The curmudgeonly essays Bertrand Russell wrote late in life generally get little attention from philosophers -- strikingly little, really, given that he was such a famous philosopher. For example, in the (admittedly limited) ISI Web of Knowledge citation database, I see only nine citations since 2000 of Russell's book Unpopular Essays, and none in mainstream philosophy journals.
I, however, am enjoying the essays, at least in my present also somewhat curmudgeonly mood -- though they do sometimes display the intellectual laziness common to grand old men who know they won't have to fight their way through unsympathetic referees to find print. (Hm, come to think of it, blogs are a little like that, too!)

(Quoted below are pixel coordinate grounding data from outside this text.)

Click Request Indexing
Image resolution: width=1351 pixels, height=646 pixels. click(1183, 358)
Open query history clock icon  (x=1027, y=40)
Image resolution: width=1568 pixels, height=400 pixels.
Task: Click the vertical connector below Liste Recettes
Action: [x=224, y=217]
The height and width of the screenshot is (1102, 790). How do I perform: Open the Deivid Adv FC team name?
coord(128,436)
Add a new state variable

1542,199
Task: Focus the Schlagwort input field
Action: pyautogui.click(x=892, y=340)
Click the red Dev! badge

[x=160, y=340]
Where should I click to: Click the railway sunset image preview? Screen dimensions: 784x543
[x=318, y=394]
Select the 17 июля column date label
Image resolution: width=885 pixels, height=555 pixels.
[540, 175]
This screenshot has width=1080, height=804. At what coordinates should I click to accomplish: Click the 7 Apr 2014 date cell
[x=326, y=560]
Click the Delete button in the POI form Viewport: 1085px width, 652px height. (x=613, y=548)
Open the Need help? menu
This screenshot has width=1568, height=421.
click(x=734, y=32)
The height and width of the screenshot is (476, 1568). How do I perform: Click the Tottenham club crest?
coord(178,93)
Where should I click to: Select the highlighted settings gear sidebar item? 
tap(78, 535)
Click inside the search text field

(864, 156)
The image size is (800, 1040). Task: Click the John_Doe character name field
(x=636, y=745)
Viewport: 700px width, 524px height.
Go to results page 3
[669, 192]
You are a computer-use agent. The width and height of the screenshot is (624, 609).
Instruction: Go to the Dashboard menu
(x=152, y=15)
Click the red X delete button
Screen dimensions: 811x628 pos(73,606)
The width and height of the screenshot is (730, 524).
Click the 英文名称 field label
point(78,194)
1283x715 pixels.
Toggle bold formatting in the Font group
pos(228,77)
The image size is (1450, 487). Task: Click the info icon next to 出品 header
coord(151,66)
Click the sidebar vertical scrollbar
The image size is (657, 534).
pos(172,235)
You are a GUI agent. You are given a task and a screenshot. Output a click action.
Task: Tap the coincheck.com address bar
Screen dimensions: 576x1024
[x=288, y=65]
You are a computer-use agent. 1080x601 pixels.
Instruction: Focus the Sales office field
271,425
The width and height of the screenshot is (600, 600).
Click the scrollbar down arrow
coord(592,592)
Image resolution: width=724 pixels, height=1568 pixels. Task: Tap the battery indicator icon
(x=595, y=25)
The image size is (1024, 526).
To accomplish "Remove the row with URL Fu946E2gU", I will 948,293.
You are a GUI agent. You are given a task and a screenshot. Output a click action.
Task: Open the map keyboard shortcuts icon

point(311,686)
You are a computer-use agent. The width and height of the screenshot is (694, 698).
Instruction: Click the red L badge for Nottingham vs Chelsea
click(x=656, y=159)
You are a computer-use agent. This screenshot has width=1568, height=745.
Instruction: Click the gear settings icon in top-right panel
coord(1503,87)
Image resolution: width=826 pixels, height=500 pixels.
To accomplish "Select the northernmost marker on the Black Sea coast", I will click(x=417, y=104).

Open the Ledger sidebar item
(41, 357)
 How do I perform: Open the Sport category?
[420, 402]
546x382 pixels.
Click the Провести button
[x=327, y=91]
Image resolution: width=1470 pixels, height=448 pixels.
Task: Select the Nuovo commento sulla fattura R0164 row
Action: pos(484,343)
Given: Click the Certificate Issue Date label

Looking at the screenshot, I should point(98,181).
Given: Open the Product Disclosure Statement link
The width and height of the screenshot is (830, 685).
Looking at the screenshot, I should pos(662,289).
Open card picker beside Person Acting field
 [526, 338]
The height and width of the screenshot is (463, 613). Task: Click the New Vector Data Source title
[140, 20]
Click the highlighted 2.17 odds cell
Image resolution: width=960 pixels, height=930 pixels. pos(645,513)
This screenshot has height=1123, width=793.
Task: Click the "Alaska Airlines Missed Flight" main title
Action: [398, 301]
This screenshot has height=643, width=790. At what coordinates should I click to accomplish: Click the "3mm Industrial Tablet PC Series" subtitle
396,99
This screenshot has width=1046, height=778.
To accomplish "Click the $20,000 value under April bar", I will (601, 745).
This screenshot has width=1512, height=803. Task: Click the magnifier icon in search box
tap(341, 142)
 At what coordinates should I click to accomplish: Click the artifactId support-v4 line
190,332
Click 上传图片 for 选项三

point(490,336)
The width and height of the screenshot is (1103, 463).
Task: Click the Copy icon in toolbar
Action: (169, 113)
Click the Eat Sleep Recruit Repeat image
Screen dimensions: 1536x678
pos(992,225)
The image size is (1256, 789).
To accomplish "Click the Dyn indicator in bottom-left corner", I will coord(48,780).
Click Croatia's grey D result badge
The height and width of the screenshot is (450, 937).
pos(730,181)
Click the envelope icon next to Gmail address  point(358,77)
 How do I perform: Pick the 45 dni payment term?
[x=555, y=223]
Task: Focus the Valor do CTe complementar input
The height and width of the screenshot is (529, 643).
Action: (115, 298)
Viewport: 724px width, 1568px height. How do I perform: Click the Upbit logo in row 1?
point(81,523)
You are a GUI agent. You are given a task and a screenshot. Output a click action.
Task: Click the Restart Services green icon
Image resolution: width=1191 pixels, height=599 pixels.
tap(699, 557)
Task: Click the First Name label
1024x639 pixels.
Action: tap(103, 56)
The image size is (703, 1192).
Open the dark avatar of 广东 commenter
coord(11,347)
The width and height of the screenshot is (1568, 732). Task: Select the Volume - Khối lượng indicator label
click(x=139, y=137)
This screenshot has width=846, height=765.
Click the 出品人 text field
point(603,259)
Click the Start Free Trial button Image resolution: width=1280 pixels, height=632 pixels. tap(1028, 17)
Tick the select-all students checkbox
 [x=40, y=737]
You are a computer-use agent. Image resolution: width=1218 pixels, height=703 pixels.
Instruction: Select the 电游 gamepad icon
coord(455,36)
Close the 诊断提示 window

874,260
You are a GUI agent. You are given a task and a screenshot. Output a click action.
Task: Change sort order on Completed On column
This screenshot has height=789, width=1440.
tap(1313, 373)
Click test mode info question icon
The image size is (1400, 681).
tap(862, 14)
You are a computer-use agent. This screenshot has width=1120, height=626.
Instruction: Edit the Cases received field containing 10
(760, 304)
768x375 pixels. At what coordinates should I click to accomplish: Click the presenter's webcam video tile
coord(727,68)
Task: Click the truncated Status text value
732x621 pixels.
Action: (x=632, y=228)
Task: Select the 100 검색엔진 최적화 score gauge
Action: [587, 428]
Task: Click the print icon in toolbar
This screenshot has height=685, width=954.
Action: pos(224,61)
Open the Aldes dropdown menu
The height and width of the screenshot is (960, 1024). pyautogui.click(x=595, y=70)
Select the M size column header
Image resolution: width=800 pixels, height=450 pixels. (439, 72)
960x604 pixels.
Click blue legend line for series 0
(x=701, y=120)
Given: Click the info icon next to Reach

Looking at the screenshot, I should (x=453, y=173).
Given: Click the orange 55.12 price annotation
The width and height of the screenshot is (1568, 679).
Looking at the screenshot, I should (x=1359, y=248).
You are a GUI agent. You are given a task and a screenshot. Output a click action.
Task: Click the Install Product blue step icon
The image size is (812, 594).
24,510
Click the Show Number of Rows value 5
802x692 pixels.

One passage that particularly struck me, given my growing interest in the psychology of philosophy, was this:
Philosophy has been defined as "an unusually obstinate attempt to think clearly"; I should define it rather an "an unusually ingenious attempt to think fallaciously". The philosopher's temperament is rare, because it has to combine two somewhat conflicting characteristics: on the one hand a strong desire to believe some general proposition about the universe or human life; on the other hand, inability to believe contentedly except on what appear to be intellectual grounds. The more profound the philosopher, the more intricate and subtle must his fallacies be in order to produce in him the desired state of intellectual acquiescence. That is why philosophy is obscure.Russell illustrates this point very plausibly with the Descartes of the later Meditations, where Descartes attempts to reason his way out of his skeptical quandary by proving the existence of God. Russell also offers Berkeley, Kant, and Hegel as examples, though Russell's treatment of the latter two especially will strike any sympathetic historian of philosophy as irritatingly simplistic. Being myself generally an unsympathetic historian of philosophy, though, I wonder if Russell hasn't simply cut through the bullshit and seen the core. Here he is on Hegel:
Hegel's system satisfied the instincts of philosophers more fully than any of its predecessors. It was so obscure that no amateurs could hope to understand it. It was optimistic, since history is a progress in the unfolding of the Absolute Idea. It showed that the philosopher, sitting in his study considering abstract ideas, can know more about the real world than the statesman or the historian or the man of science.Given that our attraction to or revulsion from philosophical ideas tends to far precede our understanding of the subtle arguments pro and con (as I discussed a bit here), I suspect Russell is correct that such psychological considerations are a major factor driving both individual philosophers and the discipline as a whole, despite our flattering self-image.
This also makes me wonder whether Russell's late-in-life History of Western Philosophy has more to it than historians generally give it credit for.